Une autre solution serait de monter jusqu’au sommet du col en 4x4, puis d’effectuer des allers-retours à skis sur la partie enneigée. Cela pour transporter les 500 kilos de matériel dans la vallée suivante. A raison de 30 kilos par personne cela représente quatre allers-retours, le top pour l’acclimatation…

Prem, notre contact local, nous conseille d’attendre… Est-ce qu’il faut commencer à réfléchir à changer notre destination ? C’est là que l’on apprend que nous pourrons passer dans deux jours, yes !

Au lendemain, Prem m’appelle pour me dire que nous partons aujourd’hui à 14h00, encore mieux !

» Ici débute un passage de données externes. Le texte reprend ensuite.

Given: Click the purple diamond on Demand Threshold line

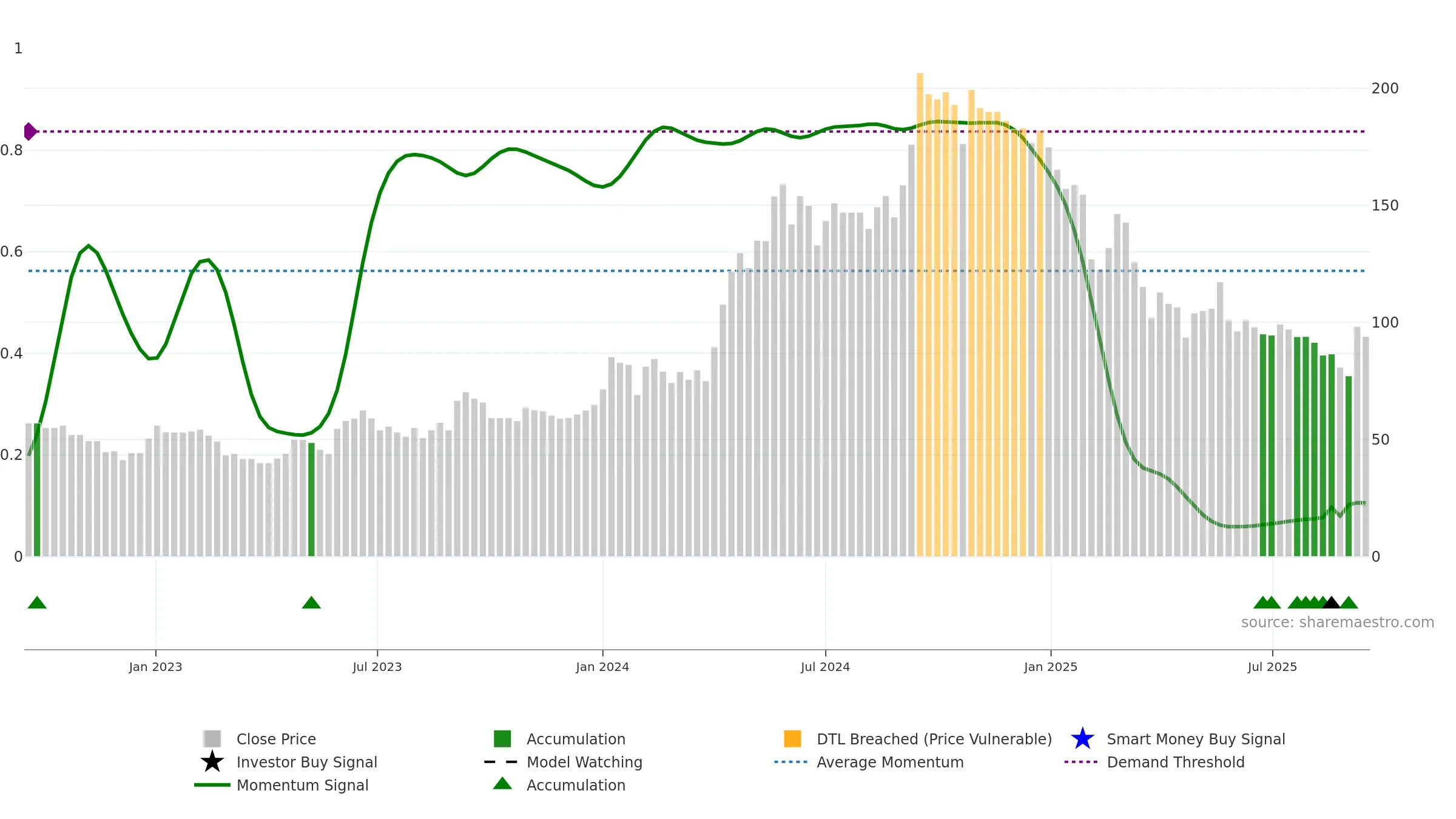Looking at the screenshot, I should [x=29, y=131].
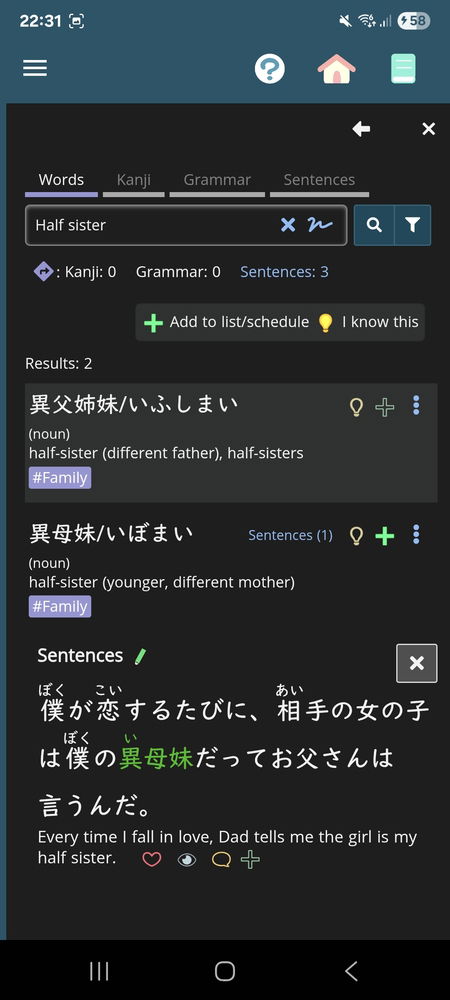Switch to the Kanji tab
The image size is (450, 1000).
click(134, 180)
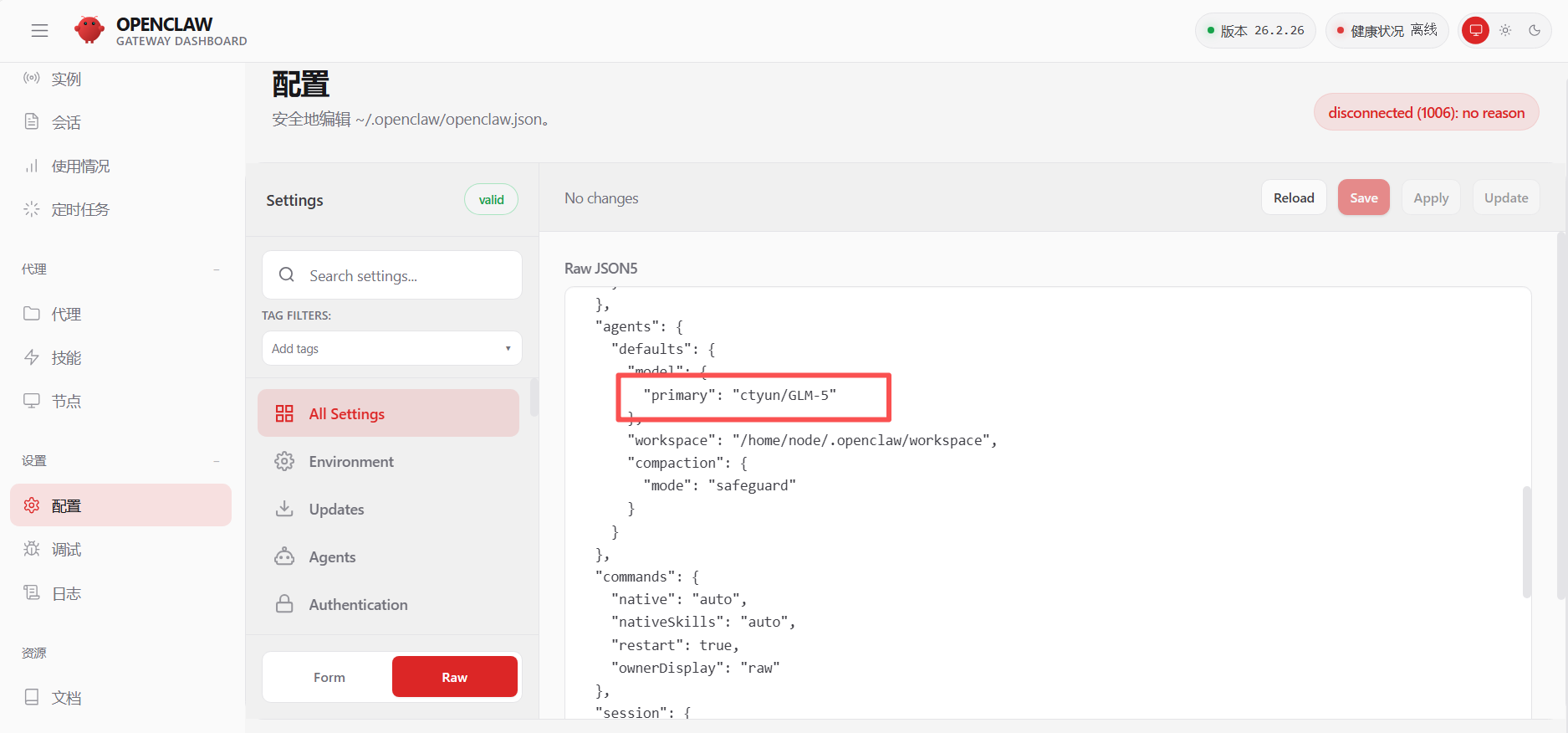Screen dimensions: 1568x733
Task: Select Environment settings category
Action: tap(350, 462)
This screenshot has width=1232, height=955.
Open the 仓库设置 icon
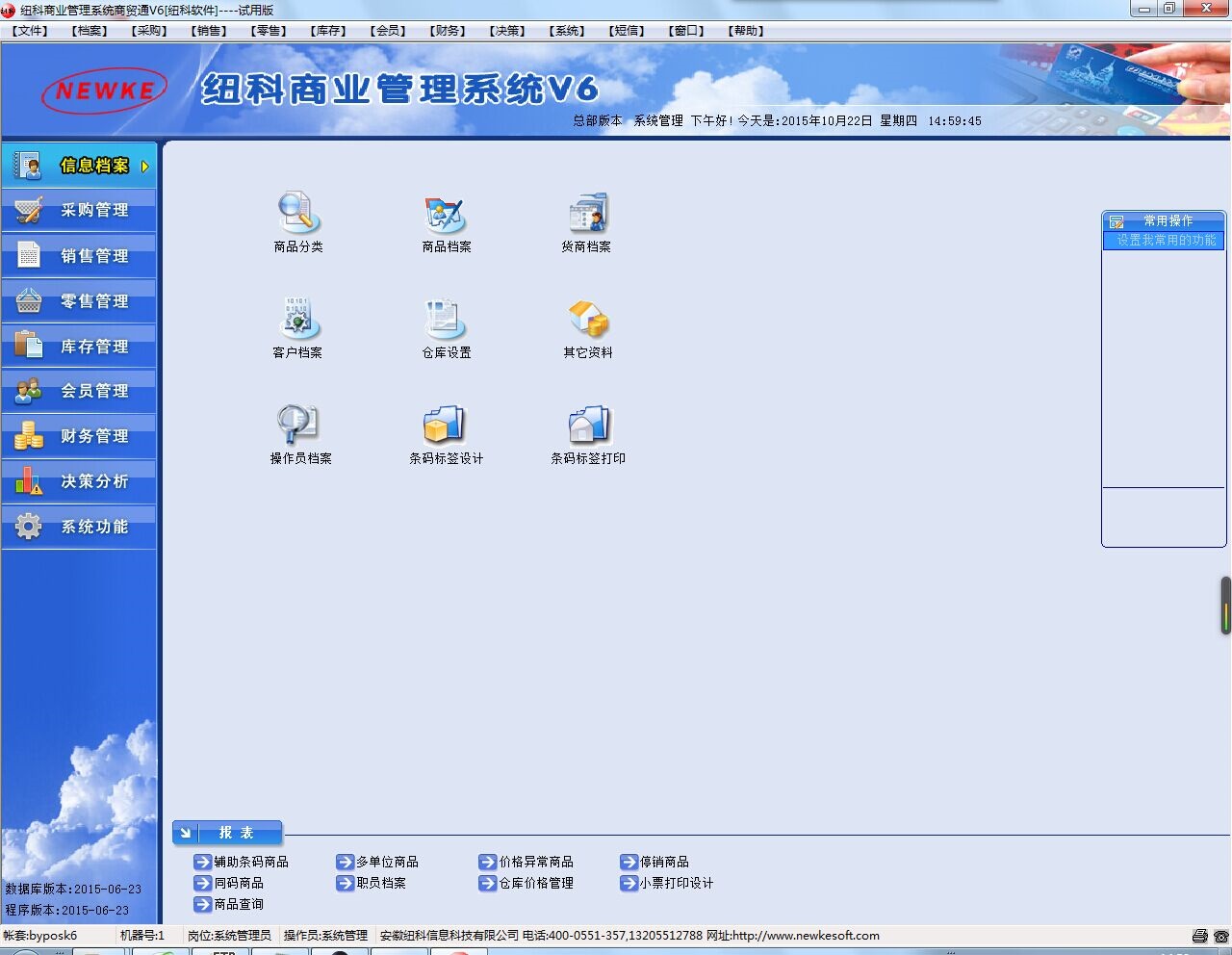(x=446, y=319)
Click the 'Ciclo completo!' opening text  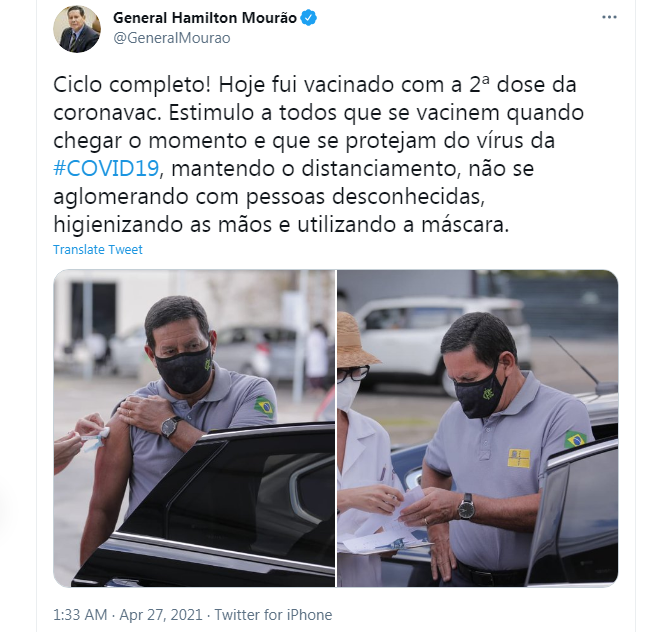[x=132, y=85]
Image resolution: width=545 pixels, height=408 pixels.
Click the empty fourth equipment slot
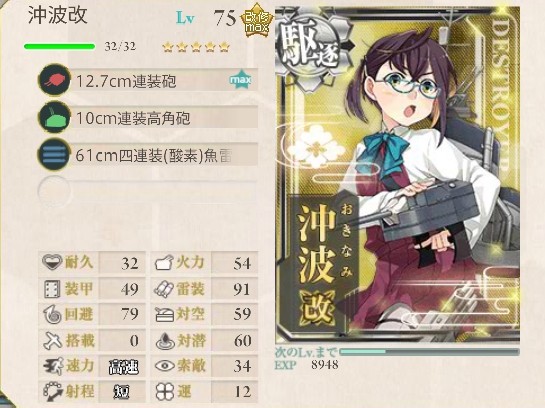[148, 192]
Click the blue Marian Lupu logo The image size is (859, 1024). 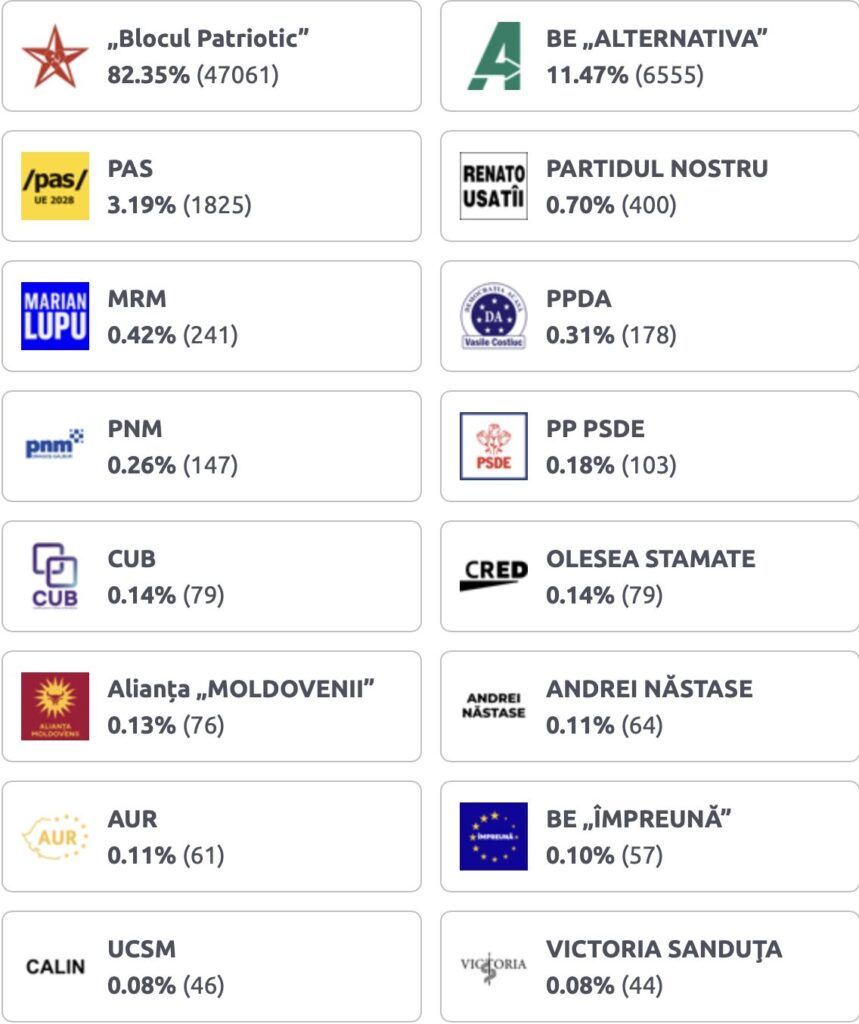click(55, 316)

La quantité de neige augmente au fur et à mesure de notre montée, les murs taillés de part et d’autre de la route se font de plus en plus étroits. Au passage du col, il arrive que les rétroviseurs touchent simultanément les murailles qui nous entourent. Il y a par endroits plus de 10 mètres de neige, incroyable ! Nous avons la chance de faire partie des premiers véhicules qui franchissent cette limite géographique, climatique et symbolique. Ce passage est extrêmement important pour les populations du nord qui dépendent directement de l’état de cette route pour être approvisionnés des différentes denrées nécessaires à la vie de tous les jours. Après quelques kilomètres de descente, des véhicules à contresens nous font face. Pourtant le col était ouvert seulement dans notre sens de circulation… Comment se croiser avec seulement 10 centimètres d’espace de chaque côté ? C’est là que la magie indienne opère, avec une marche arrière d’un kilomètre, notre chauffeur se gare dans un trou de souris. « Chalé Chalo ! », c’est reparti ! Nous apprendrons par la suite que la route a été à nouveau fermée peu de temps après notre passage pendant 10 jours. Le karma joue en notre faveur.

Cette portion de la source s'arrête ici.